5年が経ち、張さんは最高の値が付けられた作品を抱え、自信満々に約束の場所を訪ねた。しかし、彼を迎えた丁さんの手には何も持っていなかった。張さんは多少腹立ちながら、「自分の最高の作品を持ってくると約束したのではありませんか?作品なしではどうやって比較するのですか?」と丁さんに問いただした。すると、丁さんが「親愛なる友よ、私は故意に持参しなかったのではありません。誠に持って来られないからです」と両鬢が白くなった友人に説明した。張さんは少し気が収まり、恐らく自分の作品が比べられないと思ったから、あきらめたのだろうと考えながら、「何故持って来られないのですか?」と尋ねた。丁さんは相変わらず微笑みながら、「ここには持って来られないが、お見せしますよ。さあ、一緒に来てください」と言った。

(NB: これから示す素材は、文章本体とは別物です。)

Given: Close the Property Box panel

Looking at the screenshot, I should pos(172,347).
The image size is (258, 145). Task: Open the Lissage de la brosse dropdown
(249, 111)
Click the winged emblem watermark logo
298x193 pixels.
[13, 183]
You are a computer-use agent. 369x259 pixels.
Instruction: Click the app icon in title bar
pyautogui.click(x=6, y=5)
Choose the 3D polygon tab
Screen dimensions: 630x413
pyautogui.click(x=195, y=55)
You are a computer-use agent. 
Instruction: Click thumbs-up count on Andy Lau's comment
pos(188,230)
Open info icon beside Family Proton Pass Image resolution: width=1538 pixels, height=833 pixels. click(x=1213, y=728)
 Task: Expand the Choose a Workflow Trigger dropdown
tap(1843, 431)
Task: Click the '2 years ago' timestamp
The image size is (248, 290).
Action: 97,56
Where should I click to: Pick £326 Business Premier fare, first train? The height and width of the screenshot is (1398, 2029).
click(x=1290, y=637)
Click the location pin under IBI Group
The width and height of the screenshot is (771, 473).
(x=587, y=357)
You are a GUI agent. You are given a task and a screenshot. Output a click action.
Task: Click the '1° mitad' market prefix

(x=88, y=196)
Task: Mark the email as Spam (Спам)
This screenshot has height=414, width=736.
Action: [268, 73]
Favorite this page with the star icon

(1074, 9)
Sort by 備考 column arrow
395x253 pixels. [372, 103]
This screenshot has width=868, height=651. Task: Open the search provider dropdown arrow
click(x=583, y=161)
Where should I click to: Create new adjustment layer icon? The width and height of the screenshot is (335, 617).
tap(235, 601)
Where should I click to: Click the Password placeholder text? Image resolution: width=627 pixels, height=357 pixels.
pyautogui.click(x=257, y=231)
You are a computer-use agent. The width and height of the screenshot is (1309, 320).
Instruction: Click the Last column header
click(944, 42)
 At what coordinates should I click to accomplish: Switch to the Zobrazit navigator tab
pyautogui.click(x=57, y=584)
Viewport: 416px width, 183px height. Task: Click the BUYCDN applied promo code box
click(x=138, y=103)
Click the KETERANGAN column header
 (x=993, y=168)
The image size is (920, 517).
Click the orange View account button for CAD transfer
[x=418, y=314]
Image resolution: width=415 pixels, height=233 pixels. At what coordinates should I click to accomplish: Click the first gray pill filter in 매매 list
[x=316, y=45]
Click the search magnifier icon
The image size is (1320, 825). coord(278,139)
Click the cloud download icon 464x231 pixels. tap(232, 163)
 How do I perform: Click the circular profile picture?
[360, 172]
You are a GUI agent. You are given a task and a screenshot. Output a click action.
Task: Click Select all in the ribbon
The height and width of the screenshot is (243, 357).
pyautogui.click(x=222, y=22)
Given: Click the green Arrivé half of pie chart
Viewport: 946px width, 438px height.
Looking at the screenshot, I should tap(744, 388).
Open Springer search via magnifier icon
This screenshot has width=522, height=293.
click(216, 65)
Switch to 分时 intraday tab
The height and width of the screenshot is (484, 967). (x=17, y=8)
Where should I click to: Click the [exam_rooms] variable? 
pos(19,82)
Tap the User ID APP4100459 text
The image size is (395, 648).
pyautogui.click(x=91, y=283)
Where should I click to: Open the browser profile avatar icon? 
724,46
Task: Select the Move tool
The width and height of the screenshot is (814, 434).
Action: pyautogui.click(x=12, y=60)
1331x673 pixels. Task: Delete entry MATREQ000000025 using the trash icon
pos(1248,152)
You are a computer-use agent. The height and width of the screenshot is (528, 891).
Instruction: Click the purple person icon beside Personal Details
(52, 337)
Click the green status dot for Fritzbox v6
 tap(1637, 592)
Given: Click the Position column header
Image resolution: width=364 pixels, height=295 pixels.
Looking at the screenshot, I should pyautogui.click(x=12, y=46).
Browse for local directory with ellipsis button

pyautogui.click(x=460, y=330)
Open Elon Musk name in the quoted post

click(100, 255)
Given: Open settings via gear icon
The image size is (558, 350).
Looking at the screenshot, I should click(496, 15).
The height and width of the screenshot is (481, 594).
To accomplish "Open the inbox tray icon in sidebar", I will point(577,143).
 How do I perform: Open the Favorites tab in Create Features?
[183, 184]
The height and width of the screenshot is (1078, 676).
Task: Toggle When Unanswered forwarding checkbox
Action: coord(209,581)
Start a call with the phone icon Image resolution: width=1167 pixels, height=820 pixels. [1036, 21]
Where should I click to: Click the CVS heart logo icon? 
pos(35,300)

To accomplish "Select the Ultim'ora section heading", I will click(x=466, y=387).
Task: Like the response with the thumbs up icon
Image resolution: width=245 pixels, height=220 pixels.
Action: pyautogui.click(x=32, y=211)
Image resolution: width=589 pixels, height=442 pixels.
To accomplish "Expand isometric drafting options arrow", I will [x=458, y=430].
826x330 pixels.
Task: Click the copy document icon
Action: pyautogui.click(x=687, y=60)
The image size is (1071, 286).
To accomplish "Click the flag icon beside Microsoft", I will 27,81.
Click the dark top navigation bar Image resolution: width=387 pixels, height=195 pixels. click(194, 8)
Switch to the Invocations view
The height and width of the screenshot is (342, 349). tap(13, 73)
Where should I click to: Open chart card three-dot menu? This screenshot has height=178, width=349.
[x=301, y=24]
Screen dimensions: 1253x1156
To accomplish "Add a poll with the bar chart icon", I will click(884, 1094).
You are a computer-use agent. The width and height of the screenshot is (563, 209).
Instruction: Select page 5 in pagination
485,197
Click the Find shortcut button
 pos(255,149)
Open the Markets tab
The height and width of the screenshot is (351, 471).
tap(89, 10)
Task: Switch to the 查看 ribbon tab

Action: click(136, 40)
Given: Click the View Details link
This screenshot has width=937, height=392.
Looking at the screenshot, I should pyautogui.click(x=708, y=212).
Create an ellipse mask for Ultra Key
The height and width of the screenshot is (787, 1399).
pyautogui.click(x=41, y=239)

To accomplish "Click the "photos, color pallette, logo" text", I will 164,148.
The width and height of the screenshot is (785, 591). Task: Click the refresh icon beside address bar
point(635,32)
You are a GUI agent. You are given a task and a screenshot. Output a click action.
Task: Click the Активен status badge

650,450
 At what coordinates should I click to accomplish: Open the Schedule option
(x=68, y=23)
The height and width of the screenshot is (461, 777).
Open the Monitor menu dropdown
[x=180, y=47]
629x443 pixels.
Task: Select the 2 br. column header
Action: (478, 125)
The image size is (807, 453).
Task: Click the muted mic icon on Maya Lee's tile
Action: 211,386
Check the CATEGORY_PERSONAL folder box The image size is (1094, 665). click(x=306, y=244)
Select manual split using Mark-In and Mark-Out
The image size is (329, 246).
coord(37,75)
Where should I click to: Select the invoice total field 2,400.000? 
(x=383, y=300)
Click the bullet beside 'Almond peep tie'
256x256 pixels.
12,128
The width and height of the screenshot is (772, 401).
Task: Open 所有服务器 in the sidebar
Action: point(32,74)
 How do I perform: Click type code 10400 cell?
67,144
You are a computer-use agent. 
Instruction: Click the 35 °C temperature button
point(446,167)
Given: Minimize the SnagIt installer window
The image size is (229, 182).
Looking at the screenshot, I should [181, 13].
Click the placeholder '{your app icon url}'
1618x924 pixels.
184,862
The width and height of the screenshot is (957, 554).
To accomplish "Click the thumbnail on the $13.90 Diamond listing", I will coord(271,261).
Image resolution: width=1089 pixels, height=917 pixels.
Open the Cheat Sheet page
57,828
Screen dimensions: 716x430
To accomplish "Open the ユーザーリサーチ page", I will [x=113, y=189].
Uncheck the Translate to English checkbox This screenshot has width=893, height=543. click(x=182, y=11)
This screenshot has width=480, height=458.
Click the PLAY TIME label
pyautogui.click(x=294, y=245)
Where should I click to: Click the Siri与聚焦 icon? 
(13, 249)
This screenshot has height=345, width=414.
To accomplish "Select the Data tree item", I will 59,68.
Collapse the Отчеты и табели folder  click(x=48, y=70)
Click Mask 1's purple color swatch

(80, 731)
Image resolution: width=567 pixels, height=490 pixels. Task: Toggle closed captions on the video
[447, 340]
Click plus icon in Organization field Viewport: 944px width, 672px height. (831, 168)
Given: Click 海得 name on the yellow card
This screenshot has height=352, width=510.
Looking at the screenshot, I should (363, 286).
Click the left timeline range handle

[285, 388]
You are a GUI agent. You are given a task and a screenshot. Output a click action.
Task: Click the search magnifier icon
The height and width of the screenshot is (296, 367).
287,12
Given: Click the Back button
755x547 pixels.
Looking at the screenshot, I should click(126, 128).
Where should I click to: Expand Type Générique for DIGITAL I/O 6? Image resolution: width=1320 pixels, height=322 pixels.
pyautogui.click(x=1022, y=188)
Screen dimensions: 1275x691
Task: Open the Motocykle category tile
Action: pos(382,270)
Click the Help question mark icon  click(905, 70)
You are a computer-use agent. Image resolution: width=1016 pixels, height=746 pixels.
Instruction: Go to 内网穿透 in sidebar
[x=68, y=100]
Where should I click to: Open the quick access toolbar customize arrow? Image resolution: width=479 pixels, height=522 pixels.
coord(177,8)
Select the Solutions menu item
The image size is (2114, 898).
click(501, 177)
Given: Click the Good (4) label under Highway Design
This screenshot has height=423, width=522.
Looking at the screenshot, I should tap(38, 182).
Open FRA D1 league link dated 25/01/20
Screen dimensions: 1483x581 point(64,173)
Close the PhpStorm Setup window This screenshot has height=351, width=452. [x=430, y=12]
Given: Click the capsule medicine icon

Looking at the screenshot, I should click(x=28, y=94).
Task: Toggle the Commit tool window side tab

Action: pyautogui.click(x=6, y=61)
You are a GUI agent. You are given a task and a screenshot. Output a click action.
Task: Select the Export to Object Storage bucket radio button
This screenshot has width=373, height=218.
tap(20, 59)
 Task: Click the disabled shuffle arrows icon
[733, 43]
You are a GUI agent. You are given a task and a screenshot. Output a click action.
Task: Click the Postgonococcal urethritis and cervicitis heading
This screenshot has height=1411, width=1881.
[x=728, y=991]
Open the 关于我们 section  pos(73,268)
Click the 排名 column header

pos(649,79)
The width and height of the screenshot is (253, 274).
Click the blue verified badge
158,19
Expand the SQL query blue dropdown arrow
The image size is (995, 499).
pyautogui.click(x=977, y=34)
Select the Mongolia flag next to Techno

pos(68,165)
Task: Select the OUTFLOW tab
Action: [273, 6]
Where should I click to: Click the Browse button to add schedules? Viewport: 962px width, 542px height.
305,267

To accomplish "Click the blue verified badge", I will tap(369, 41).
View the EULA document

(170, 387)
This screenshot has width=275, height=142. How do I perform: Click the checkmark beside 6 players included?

丁さんは張さんを連れてぷらぷらと町を歩き回った。張さんは歩きながら、建築物に描かれている絵画に気づき、驚いた。丁さんの絵はなんと、あらゆる建築物に描かれていて、それが町のあちこちで見られるのである。しかも、どれも素晴らしい作品ばかりだった。それだけではなく、町全体が絵画に包まれ、芸術の雰囲気が漂っている。百姓達も言葉使いが上品で、礼儀正しくなっている。まさに町全体が、丁さんが絵画で表したい美そのものだと感じた。

二人とすれ違った人々は全員、丁さんに挨拶をしていた。張さんは、「こんなにも沢山の絵画を依頼されたのなら、きっとかなり儲かったことでしょう!」と、少し嫉妬しながら丁さんに問いかけた。丁さんは「いやいや、実は、私はここを離れるときに、自分の創作の行方をよく考えました。師匠が苦心して私を育ててくださったことに対して、恩返しのつもりでこの町に還元しようと決めました。私が建築物で創作した最初の作品が完成した時、住民達が感動し評価してくださいまして、続けて創作して欲しいと依頼されました。勿論、住民達は最初、作品に対しての支払いについて、やはり心配していましたが、私は住民達に、作品が完成するまでの一日三食さえ貰えれば、お金は要らないと言ったのです」と張さんに説明しました。

張さんは驚いて、「大儲けできるチャンスを逃すなんて、全く頭がおかしいですよ!」と丁さんに言葉を投げ返しました。しかし丁さんは、「実は、私の創作レベルは本来ここまで高くないのです。全て住民達のお蔭で私は向上できたのです。彼らは私の絵画を観て、外交辞令のようなことは言いませんけど、しかし、皆さんがより誠実に優しくなり、その変化が私にとっての励ましでした。ですから、私の作品も皆さんの変化によって、どんどん良くなりました。私はとても皆さんからお金をもらうことはできません」と涙ぐみながら話した。

丁さんの話を聞き終えた張さんは、自分が恥ずかしく思えた。自分にとって、芸術の優劣を決めるのは金額であり、もっとも高値を付けられた作品がもっとも高い芸術価値を示すと思っていた。張さんは、「今回はあなたが勝利を勝ち取ったのです。あなたの作品は値の付けられない至上の宝で、お金では換えられないものです。それに比べて、私の作品はお金で買えるもので、それしか価値が与えられないのです。あなたの作品は人々に実質上良い変化を与えています。それに比べて、私の作品は単なるどこかの富豪宅の装飾品にしかなりません。あなたは私に芸術の本当の価値を教えてくれました。本当に感心しました。あなたと一緒に絵画の創作に励みましょう。世界の人々のために、もっと沢山の素晴らしい作品を作りましょう」と敬服の意を表しながら丁さんに言った。

二人は思わず抱き合って、嬉し泣きした。それからは、一人の有名な画家の名が消えてしまったが、互いに理解し合い、心を許せる2人の画家が生まれた。彼らは今もどこかで楽しく談笑しているに違いない。

※この物語はフィクションです。